AGW: Two Sad Mirrors

After years of angry charges against scientists, there is now an “Inhofe moment” for people who were hoping, or believing, that there is no anthropogenic – caused global warming.  Heaven knows, we all wish it were so.

Inhofe, who reminds me of ex-PM Mbeki on his personal view of HIV not causing AIDS, declared this week that a batch of stolen emails from the East Anglia Climate Research Center proved him right, once and for all.  “We’re right, and you’re wrong!” he shouted to Congress.  How embarrassing.

This illegal hack of the university’s computers, with its related “gotchas” and bad-news emails, seems to me to hold up mirrors to both sides of this controversy.  And guess who comes out looking great?  No one.

On the Gotcha side, the email comments just don’t cut it as a global conspiracy proving that the science was wrong, or mis-conducted.  Example: when someone says let’s use a someone else’s data-treatment “trick,” and use real values for temperature, this is not grand larceny.  It isn’t even fraud.

So, here is the first sad mirror, held up to Exxon, which continues to fund fake science, and to all of the desperate folks like Inhofe who will grasp at any straw to think that there is not a clear scientific, objective case for AGW.  The reason these scientists are acting a little stressed – out and weird is that they are not used to global corporations paying millions per year to shills who are happy to lie repeatedly, on the stand, about whatever they’re told to lie about.  (Check out the current issue of Yes! magazine for an excellent article listing the names of these pathetic non-scientists, who testify for Philip Morris one day and the coal industry the next; and which also identifies the companies, like Morris, paying for all this fake controversy.)

Scientists are not prepared for orchestrated propaganda, media blitzes, fake (or real) anger feeding off of obviously faked papers, and, worst of all, people believing losers who couldn’t get a real science job if they tried, at least in this field.  (And yes, there appears to be one single scientist, at Harvard, who is of a different mind, but that is  basically it, and his colleagues are deeply embarrassed by his statements.)

No one ever said that scientists around the world had to be unanimous about any subject, nor did we expect it.  Add in intentional fraud, and things get very messy.  In this case, it also creates the kind of “bunker mentality” seen among the climate scientists, and portrayed in some of their emails.  What if you knew someone was a shill?  Would you let them publish?  What if you knew they were on the take?  Would you give their arguments equal weight?  No.  But it looks bad on paper.

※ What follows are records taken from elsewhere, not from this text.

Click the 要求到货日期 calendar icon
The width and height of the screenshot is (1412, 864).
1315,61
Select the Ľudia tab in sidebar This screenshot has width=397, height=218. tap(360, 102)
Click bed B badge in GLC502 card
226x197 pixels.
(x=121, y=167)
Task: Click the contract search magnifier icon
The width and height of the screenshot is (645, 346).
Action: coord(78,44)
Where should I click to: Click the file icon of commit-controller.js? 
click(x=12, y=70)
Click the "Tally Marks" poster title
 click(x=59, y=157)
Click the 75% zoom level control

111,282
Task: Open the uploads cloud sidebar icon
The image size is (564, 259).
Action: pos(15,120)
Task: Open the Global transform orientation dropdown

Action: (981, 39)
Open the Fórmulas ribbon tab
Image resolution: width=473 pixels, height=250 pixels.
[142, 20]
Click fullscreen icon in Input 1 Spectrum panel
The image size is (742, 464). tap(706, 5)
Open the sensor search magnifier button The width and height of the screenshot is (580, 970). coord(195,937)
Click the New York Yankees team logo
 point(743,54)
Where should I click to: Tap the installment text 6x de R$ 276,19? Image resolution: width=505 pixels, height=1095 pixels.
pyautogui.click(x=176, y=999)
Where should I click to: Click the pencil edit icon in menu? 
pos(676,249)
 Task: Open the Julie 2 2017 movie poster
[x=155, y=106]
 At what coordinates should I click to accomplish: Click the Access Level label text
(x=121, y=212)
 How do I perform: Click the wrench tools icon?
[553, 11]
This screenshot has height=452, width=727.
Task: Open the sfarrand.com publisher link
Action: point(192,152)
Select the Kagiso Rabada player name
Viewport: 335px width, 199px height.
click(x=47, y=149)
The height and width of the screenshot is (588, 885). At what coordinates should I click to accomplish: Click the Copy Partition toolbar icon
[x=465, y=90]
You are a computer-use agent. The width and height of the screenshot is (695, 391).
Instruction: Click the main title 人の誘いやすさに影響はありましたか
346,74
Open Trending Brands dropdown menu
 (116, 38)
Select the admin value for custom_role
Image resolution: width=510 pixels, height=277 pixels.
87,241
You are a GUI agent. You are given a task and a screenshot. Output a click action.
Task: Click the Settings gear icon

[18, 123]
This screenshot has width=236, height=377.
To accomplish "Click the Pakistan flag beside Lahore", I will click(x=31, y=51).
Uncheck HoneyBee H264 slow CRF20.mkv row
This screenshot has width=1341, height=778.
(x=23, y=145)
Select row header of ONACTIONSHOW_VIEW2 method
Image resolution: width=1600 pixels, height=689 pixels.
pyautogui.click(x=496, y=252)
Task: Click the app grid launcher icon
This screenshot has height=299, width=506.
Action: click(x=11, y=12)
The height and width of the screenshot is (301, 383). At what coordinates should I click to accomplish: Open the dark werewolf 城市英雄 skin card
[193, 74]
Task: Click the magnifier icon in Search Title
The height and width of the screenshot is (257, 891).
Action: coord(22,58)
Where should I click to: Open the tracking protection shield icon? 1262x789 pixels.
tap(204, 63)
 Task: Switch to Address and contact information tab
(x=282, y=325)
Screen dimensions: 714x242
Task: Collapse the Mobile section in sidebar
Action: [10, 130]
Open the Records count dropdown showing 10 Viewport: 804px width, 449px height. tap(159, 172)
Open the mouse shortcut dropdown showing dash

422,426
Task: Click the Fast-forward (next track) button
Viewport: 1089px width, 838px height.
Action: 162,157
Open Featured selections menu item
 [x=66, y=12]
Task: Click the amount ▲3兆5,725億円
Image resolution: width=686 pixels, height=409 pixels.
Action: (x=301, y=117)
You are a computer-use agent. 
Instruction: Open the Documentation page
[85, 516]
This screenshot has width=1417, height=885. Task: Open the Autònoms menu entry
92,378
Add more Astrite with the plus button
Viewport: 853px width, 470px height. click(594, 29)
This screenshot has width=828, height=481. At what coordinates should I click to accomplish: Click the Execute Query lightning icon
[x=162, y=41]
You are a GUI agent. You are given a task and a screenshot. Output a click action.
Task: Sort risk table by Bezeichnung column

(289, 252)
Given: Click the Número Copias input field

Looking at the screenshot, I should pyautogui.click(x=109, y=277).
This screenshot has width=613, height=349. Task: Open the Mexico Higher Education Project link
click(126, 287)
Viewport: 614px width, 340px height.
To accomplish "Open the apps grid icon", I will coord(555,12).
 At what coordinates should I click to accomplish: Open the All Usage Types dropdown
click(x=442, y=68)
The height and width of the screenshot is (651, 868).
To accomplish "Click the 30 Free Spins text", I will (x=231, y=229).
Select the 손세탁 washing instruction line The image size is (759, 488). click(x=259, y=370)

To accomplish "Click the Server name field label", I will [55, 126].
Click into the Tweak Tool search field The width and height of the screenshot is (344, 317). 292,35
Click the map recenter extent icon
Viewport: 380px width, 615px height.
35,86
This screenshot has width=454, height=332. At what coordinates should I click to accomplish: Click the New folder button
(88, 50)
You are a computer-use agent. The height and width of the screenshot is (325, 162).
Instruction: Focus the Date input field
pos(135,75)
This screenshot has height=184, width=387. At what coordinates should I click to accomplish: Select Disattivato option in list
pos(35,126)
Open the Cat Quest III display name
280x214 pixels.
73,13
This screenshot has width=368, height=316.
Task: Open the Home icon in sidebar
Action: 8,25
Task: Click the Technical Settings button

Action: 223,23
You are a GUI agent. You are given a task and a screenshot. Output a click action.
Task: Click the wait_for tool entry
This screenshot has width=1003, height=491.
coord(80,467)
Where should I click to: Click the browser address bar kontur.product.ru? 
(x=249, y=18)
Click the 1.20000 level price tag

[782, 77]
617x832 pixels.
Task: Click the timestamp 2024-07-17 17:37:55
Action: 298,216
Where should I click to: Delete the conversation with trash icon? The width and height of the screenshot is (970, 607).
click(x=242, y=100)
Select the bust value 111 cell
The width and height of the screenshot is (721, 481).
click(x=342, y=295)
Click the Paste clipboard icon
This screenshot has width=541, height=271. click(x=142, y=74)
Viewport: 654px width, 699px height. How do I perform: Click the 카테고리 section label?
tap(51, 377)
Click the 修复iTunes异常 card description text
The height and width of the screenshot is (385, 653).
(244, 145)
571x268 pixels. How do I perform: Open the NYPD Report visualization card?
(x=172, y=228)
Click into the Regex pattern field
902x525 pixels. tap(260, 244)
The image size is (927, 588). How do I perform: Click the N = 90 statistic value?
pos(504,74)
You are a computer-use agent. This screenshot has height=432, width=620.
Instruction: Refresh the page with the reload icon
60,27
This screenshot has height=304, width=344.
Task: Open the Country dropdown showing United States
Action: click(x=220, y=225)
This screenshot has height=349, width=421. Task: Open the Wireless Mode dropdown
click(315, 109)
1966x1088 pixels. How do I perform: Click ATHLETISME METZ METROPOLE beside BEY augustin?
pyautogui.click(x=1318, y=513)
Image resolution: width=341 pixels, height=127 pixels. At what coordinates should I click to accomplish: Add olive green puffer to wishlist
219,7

The science on this subject remains clear, and the Gotcha crowd will have to find something better than angry or beleaguered comments to change the weight of all of the science now describing AGW.  Indeed, all of the recent work on the subject show faster changes than most of the science community had predicted; very bad news. 

I do, sincerely, hope that when they find someone inside those faceless corporations who paid for extended debate and confusion through fraudulent means, that they create a new crime against society, and convict them of it quickly.  Penalty: at least life in jail.

Now for the second mirror: there is nothing very pretty about the stolen emails, and their exposure shows up the Good Ol Boy side of modern science, whether from a peer-review perspective (oops, not one of us?) or from a lack of tolerance for other ideas.  (One researcher, in a paper he claims showed constant rainfall in the NW, rather than declining rainfall, could not get published.  Geez – ) I think real science has been  broken for a hundred years, harmed by just this kind of wolf-pack thinking and behavior.  For that reason, this mirror held up may do some good for the science community, showing its perfidy, smugness and willingness to bend the so-called rules, at least in small things, when it fits their mood or needs.  On an historic scale, it has the opposite effect the Gotcha crowd suspects: it prevents revolutionary discoveries altogether, favoring incrementalism, while delaying the exposure and acceptance of even moderately new and different ideas.  It makes getting the work done, and word out, on AGW take decades, as it has done, rather than a few years. 

No one comes out looking great from this email controversy.  But nothing mentioned in any of those mails comes close to tainting the much greater amount of work and results done, around the world, published in many journals by thousands of scientists.  It’s time for the skeptics to stop playing Gotcha, and start worrying about their grandchildren.